-- DOCUMENT SEGMENT follows --

Just because the display is updating at some fixed rate, however, doesn’t mean that the rest of the game needs to update at that same fixed rate, and it also doesn’t mean that the rest of the game should update at that same fixed rate. There is a very well-known blog post that discusses some of the reasons why, Fix Your Timestep!, which is worth reading if you haven’t already. In my own mental model the way that I think about this is that I want to have an interactive experience that is, conceptually, completely decoupled from the view that I generate in order to let the user see what is going on. The game should be able, conceptually, to run on its own with no window, and the player could also pick up a controller and influence that game, and whatever happens should happen the same way regardless of what it would look like to the player if there were a window (and regardless of what refresh rate, resolution, or anything else the player’s display happens to have).

My challenge since the last post, then, has been to figure out how to actually implement this mental model.

Display Loop

I am trying to design my engine to be platform-independent but the only actual platform that I am programming for currently is Windows; this means that behind all of the platform-independent interfaces there is only a single platform-specific implementation and it is for Windows. On Windows there is a very tight coupling between a window and a D3D12 swap chain, and there is also a very tight coupling between any window and the specific thread where it was created. Because of this, my current design is to have what I am calling the “display thread”, and this thread is special because it handles the main window event queue (meaning the events that come from the Windows operating system itself). This is also the thread where I submit the GPU render commands and requests to swap (for the swap chain) and that means that there is a built-in cadence in this thread that matches the fixed refresh rate.

What I needed to figure out was how to allow there to be a separate fixed update rate for the game simulation, which could either be faster or slower than the display refresh rate, and how to coordinate between the two. The strategy that was initially obvious to me was to have a separate thread that handled the simulation updates and then to have the display thread be able to coordinate with this simulation thread. I think that this would work fine (many games have a “game thread” and a “render thread”), but there is an aspect of this design that made me hesitate to implement it this way.

My impression is that over the past several years games have been moving away from having fixed threads with specific responsibilities and instead evolving to be more flexible where “jobs” or “tasks” can be submitted to any available hardware threads. The benefit of this approach is that it scales much better to any arbitrary number of threads. I have read about engines that don’t have a specific “game thread” or “render thread”, and the idea is appealing to me on a conceptual level. Although I don’t have any job system in place yet I feel like this is the direction that I at least want to aspire to, and that meant that I had to avoid my initial idea of having a separate simulation thread with its own update cadence.

-- DOCUMENT SEGMENT concluded --

PROBLEM REQUIREMENTS: Please answer from the game engine text above: what name is given to the thread that handles the main window event queue?

-- EXCERPTED RECORDS follows --

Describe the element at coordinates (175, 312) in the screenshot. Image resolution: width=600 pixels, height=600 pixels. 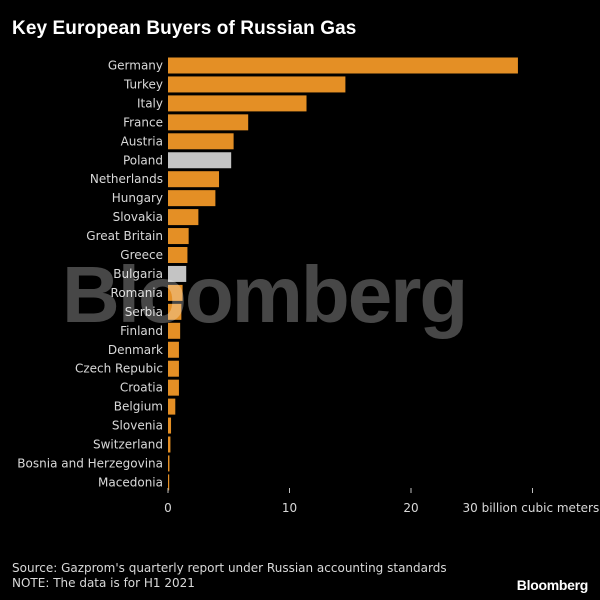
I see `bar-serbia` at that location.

-- EXCERPTED RECORDS concluded --
-- EXCERPTED RECORDS follows --

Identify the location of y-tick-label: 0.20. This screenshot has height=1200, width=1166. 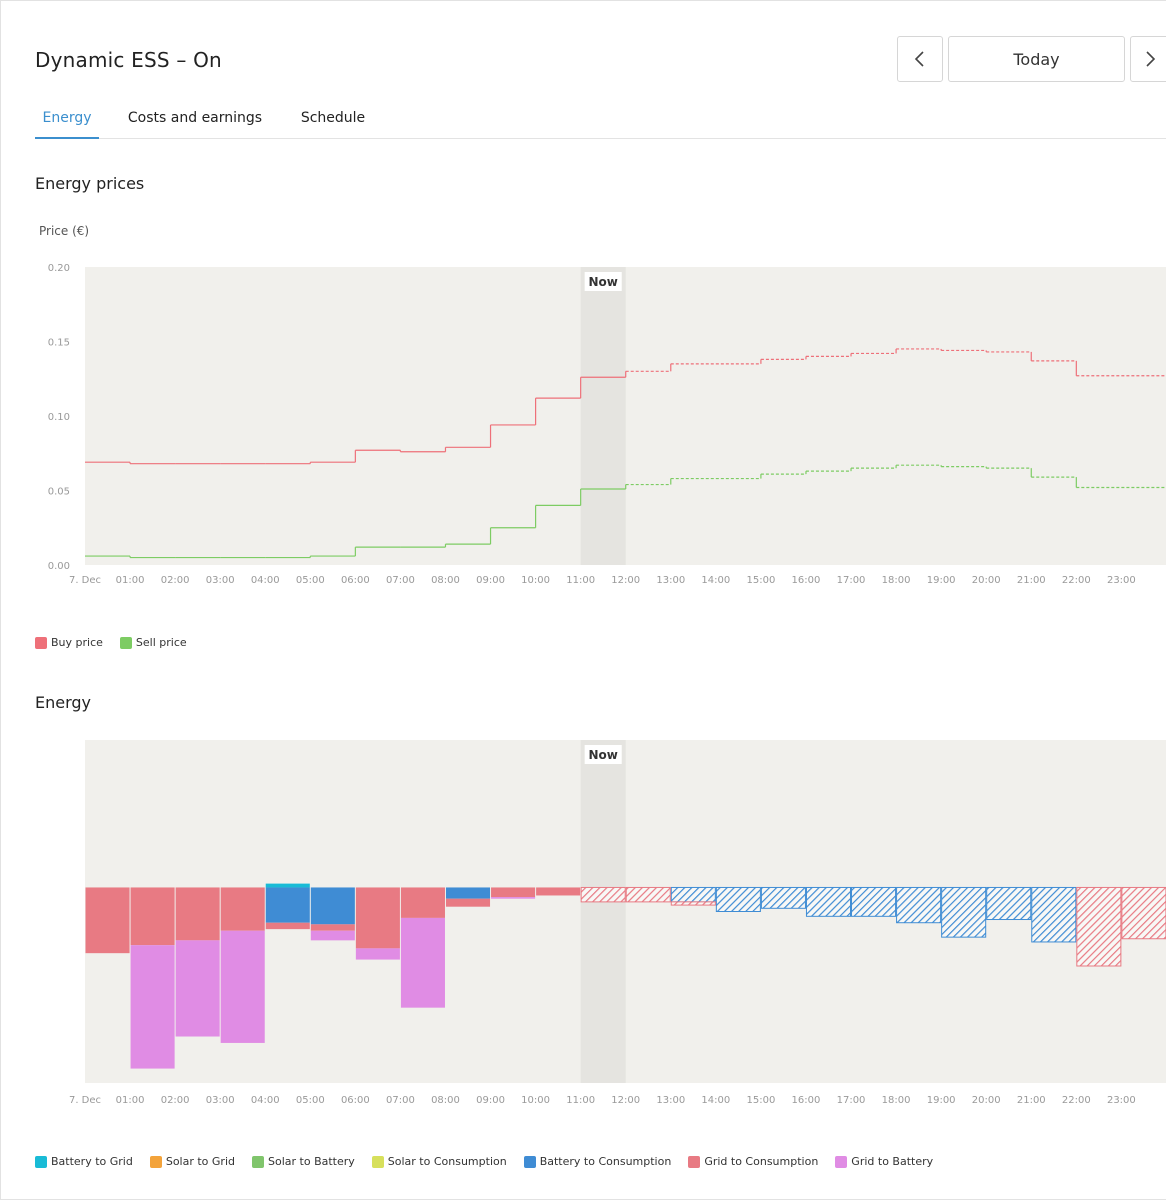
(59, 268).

-- EXCERPTED RECORDS concluded --

RESPONSE AREA: The "display thread."